Zimbabwean-produced mangetout green beans, chillies, fish and lettuce are common in European supermarkets. Zimbabwe is also a producer of flue-cured tobacco, poultry, rice, maize, cotton, wheat, soyabeans, sorghum, groundnuts, seed maize and burley tobacco grown under dryland production as well as with supplementary irrigation.
Agriculture in Zimbabwe is on an upswing and young people are the driving force. Do they know how to market their produce to the international market? Do we have the structures to market our produce? There are now over 250 000 black African farmers with very limited distribution channels and are looking for overseas markets.
Zimbabwe now needs to market its produce to the international community and farmers need to have cyber presence.
International consumers are becoming aware of foods containing synthetic pesticides and fertilisers and are switching to organic foods, which is driving the market growth of organic farming produce that is devoid of chemicals used in crops and Zimbabwe is on the forefront of this kind of agricultural production.
With Zimbabwean farmers focusing on organic produce, there is potential for the nation’s horticultural sector to increase its contribution to exports, riding on improved production by smallholder farmers and rural communities. The world market does not know about this development and it is time for Zimbabwe’s farming community to embrace the use of technology and have websites and social media presence to showcase and market our agricultural produce.
An agricultural website helps in ensuring transparency, providing a place to spotlight customers and products. Zimbabwe has a history of producing high-quality agricultural products that are in huge demand all over the world. The country should take advantage of consumer behaviour that is changing everywhere. The international community wants to consume food products that are healthy, natural, organic, ethically sourced, fairly traded, fresh and original, gluten-free, sourced from single destinations; products that tell a story or that help consumers make a positive impact in someone else’s life.

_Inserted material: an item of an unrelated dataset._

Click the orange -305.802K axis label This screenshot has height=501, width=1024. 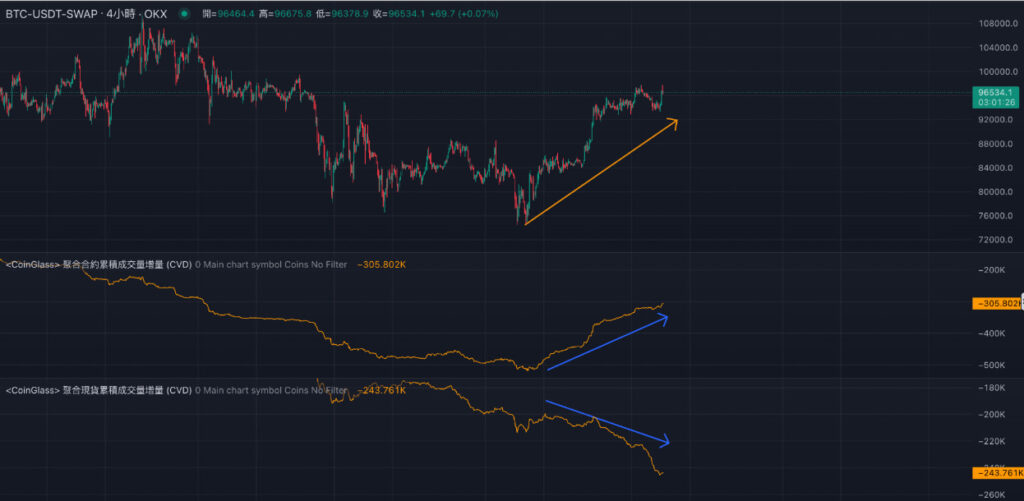point(996,303)
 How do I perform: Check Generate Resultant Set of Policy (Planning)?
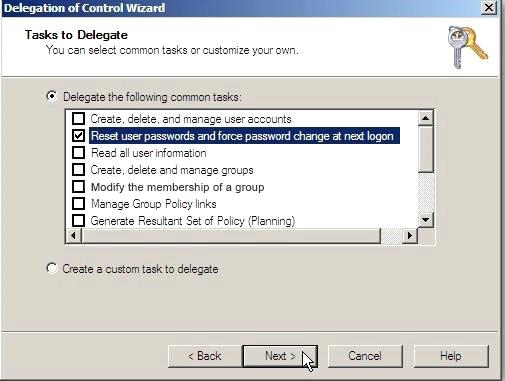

Zimbabwe has all of that to offer and more, this is where our nation can find a very attractive competitive advantage. By having websites and social media presence, Zimbabwe’s farmers and producers have everything to gain because it helps them to build partnerships and increase sales, broaden market access, lessen time spent finding new markets, and more profits are made at the end of the year in the long term.
To the government of Zimbabwe, agriculture has always been of great importance, as it has realised that there is great demand for agricultural produce by the world's growing population.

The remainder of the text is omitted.